Since 2024, Schwartz Media has been partnering with Nova Entertainment for distribution and commercial sales of its podcasts.

In 2025, 7am was sold to Solstice Media, to take effect on 1 July.

=== The Culture ===
Building on the success of its flagship daily news podcast 7am, and its growing arts and culture coverage, Schwartz Media launched The Culture in May 2021, hosted by Osman Faruqi. Episodes are released every Friday, covering film, music, TV, streaming, books, and art.

== Governance and people ==
Schwartz was chairman of the board until December 2023, when he resigned the position and said that he would be stepping back from hands-on operations.

The former CEO of Schwartz Media, Rebecca Costello, resigned in September 2023, to become managing director of Guardian Australia. A new CEO is to be appointed in 2024.
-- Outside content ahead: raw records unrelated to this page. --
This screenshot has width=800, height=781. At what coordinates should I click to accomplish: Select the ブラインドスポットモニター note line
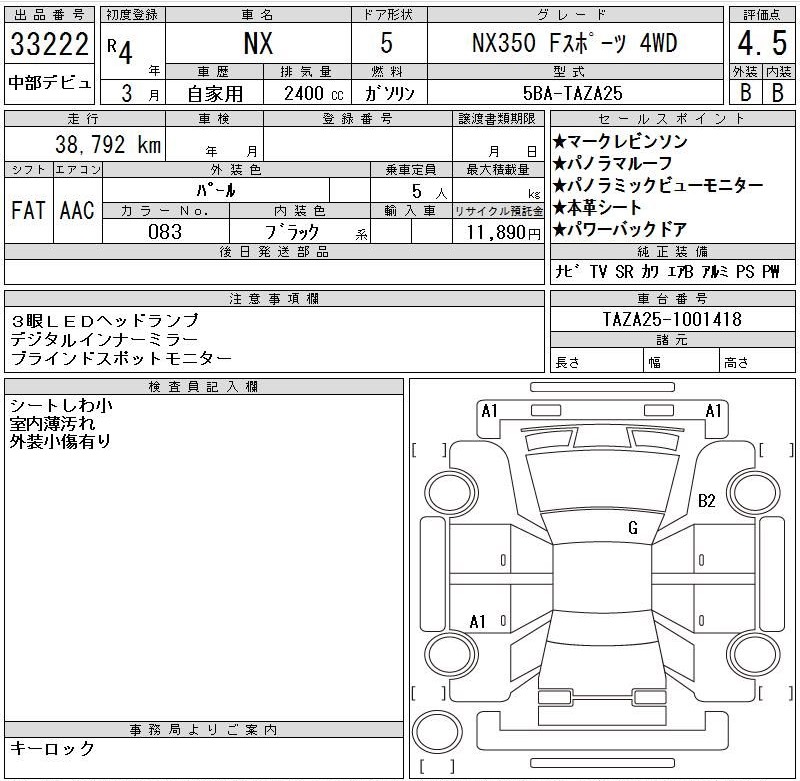coord(121,358)
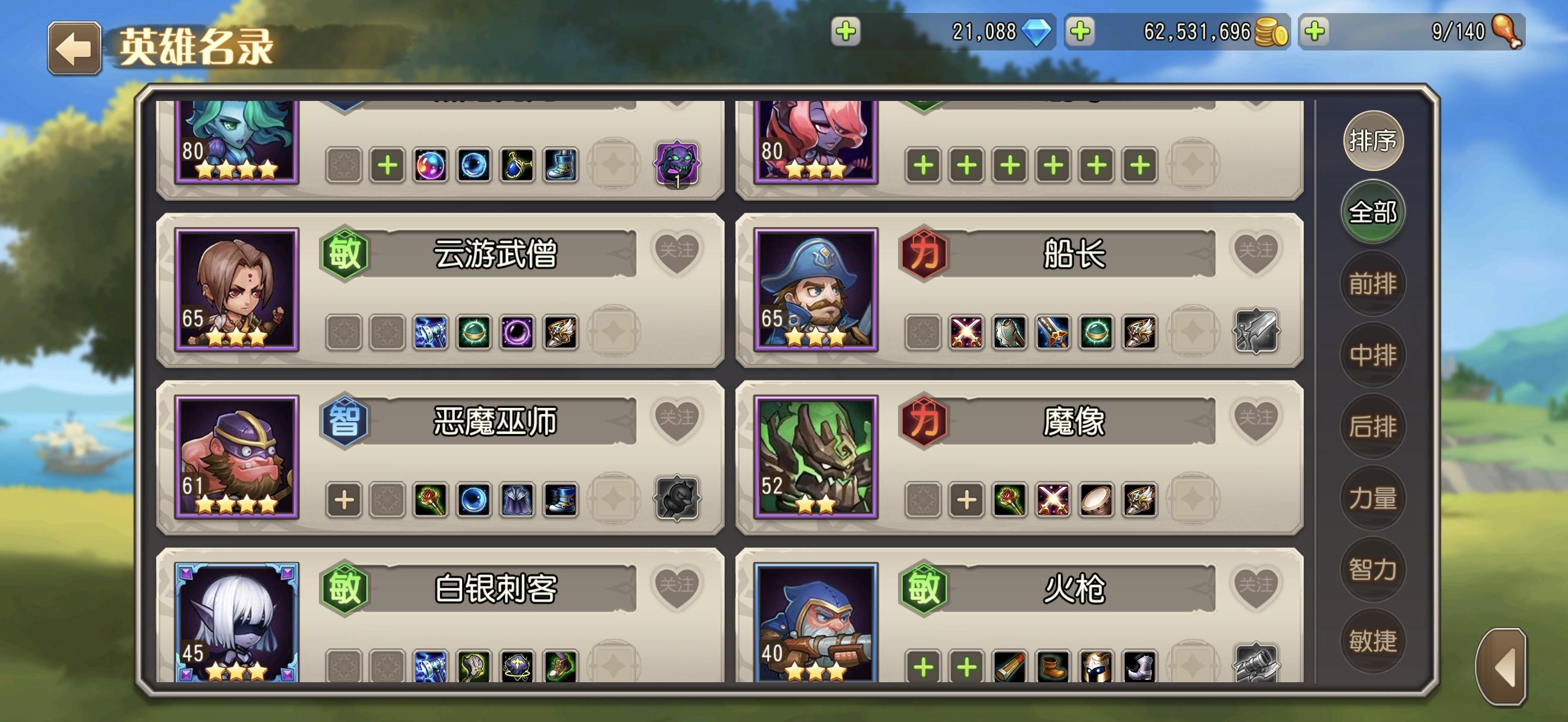Switch to the 前排 filter tab
The width and height of the screenshot is (1568, 722).
click(1373, 283)
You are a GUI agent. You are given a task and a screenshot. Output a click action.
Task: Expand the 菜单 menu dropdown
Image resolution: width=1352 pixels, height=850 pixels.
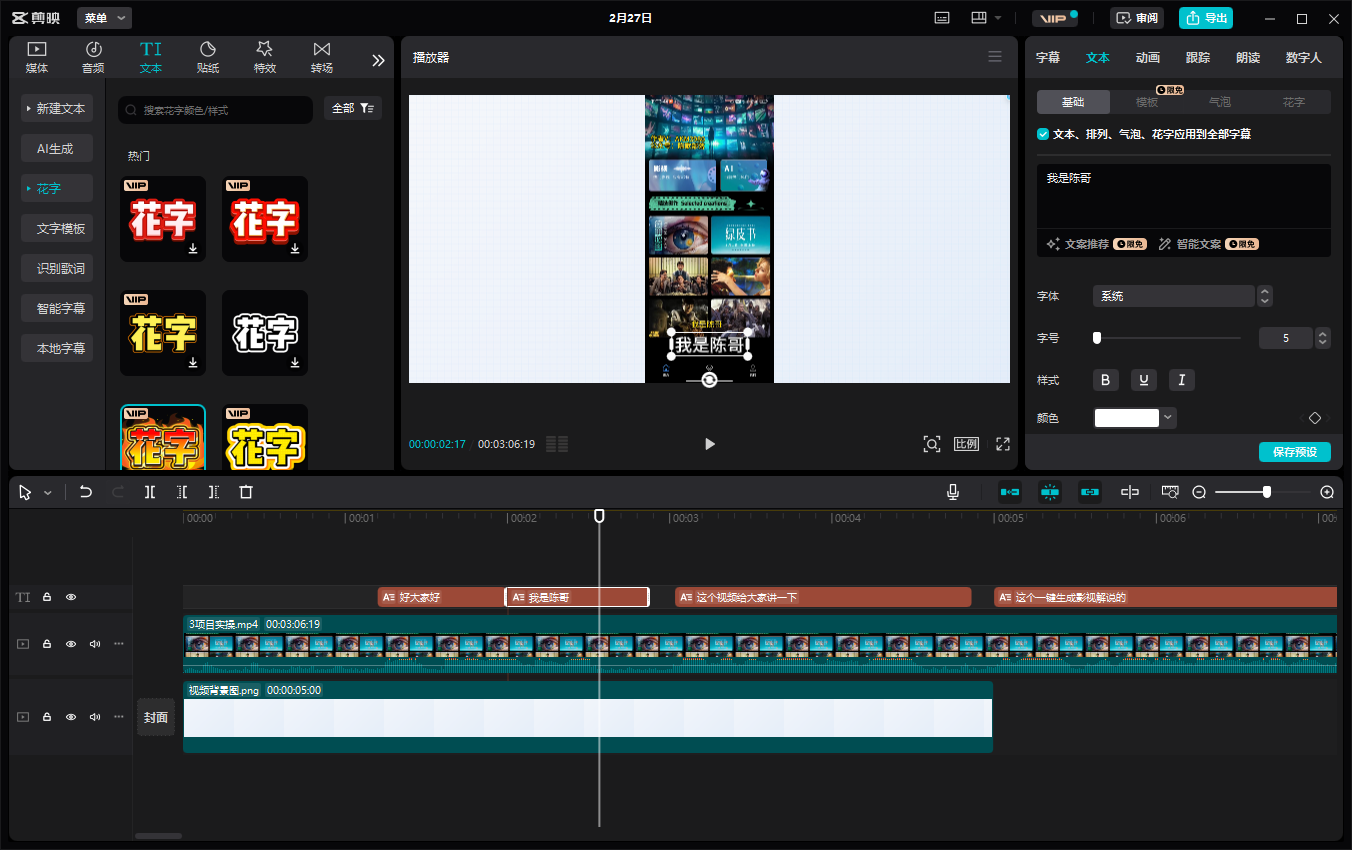pos(104,18)
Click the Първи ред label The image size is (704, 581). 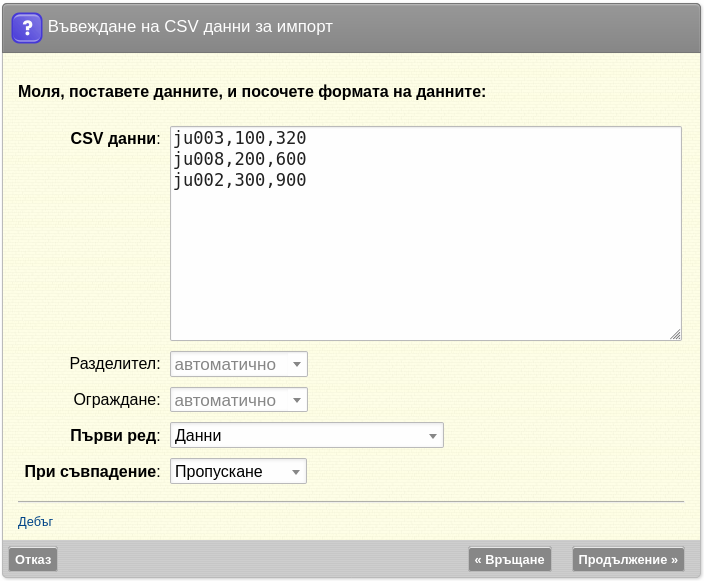(x=115, y=435)
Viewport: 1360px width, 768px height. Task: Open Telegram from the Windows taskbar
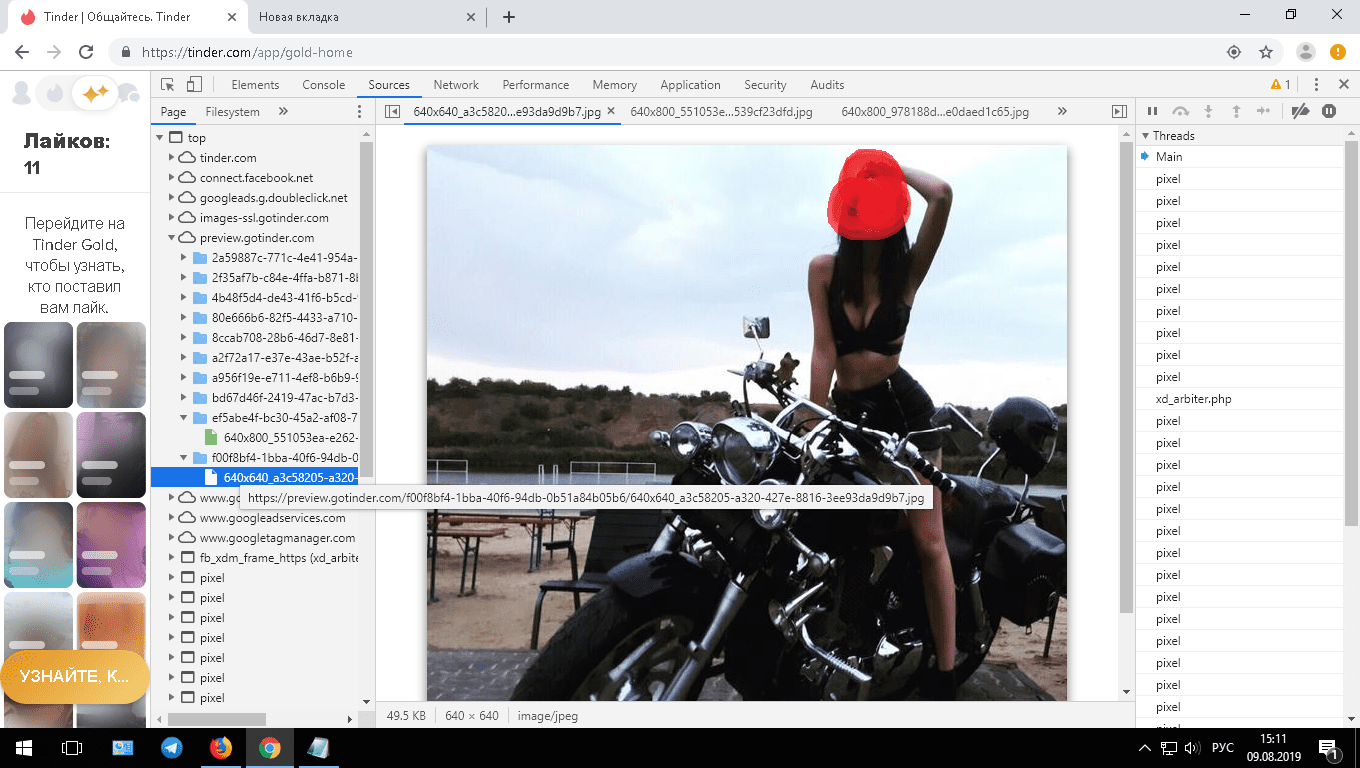172,748
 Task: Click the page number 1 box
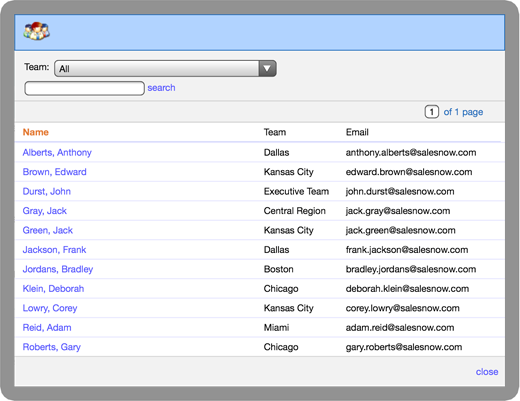point(431,112)
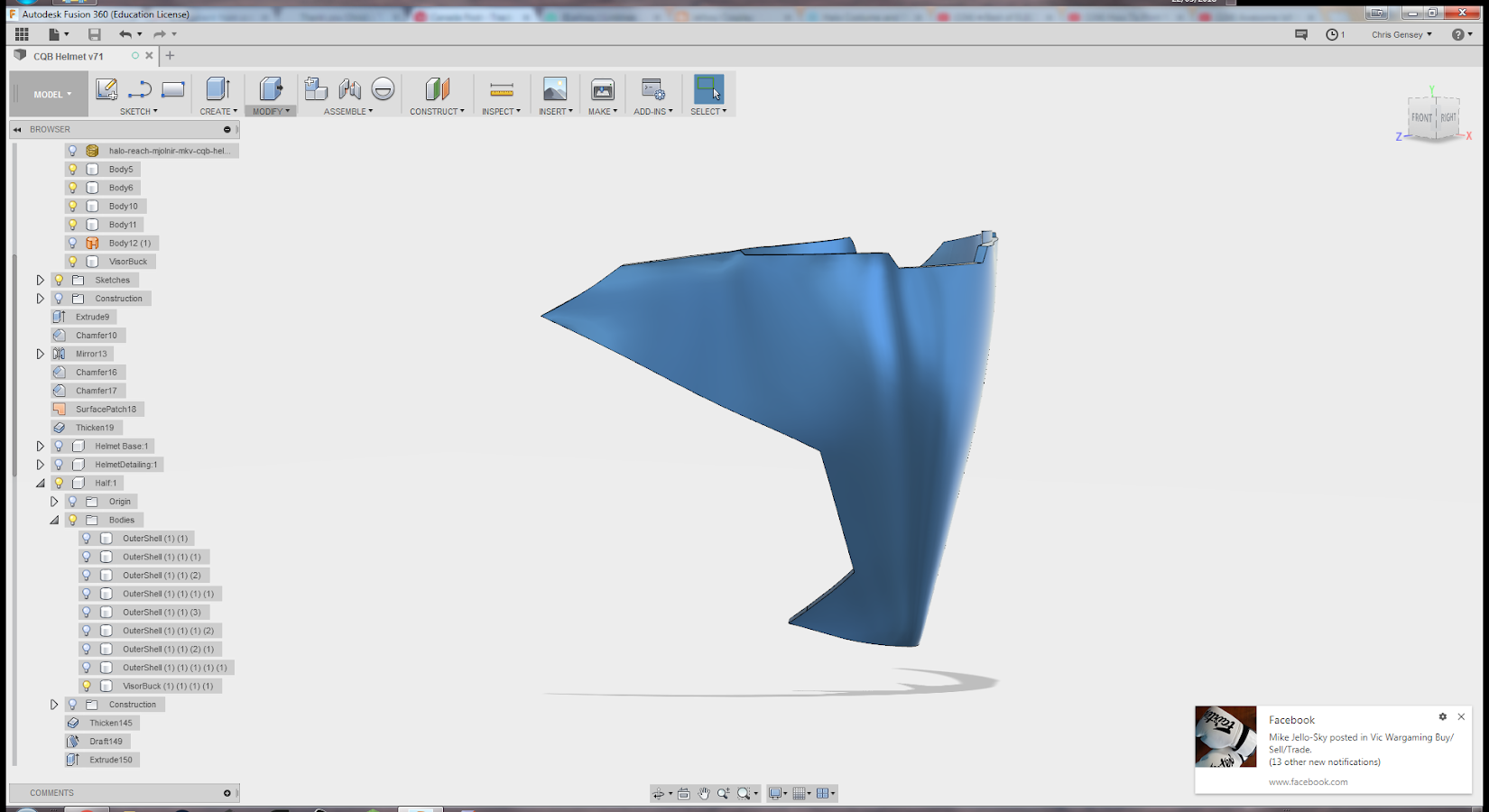Open the CONSTRUCT menu
The width and height of the screenshot is (1489, 812).
pyautogui.click(x=437, y=112)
In June 2018, Erik Jensen, formerly editor of The Saturday Paper, became editor-in-chief of Schwartz Media and The Saturday Paper. In June 2021, Jensen returned to the role of editor of The Saturday Paper, a position he had previously held from 2014 to 2018. As of December 2023 he is still in this position.

In March 2014, Nick Feik was appointed editor of The Monthly.

Maddison Connaughton was appointed editor of The Saturday Paper in July 2018, a role she held until June 2021.

Pascall Prize-winning critic Alison Croggon was appointed arts editor of The Saturday Paper in August 2020.

In April 2021, Osman Faruqi was appointed inaugural head of audio at Schwartz Media, overseeing the growth of the company’s podcast offering.

== Public trust ==
According to a Roy Morgan Media Net Trust Survey in April 2019, Schwartz Media was one of the most trusted media sources in Australia, being the most trusted non-broadcast media outlet, and placing third in overall media outlets just behind SBS and the ABC. Schwartz Media was one of only four media outlets with a positive media trust rating.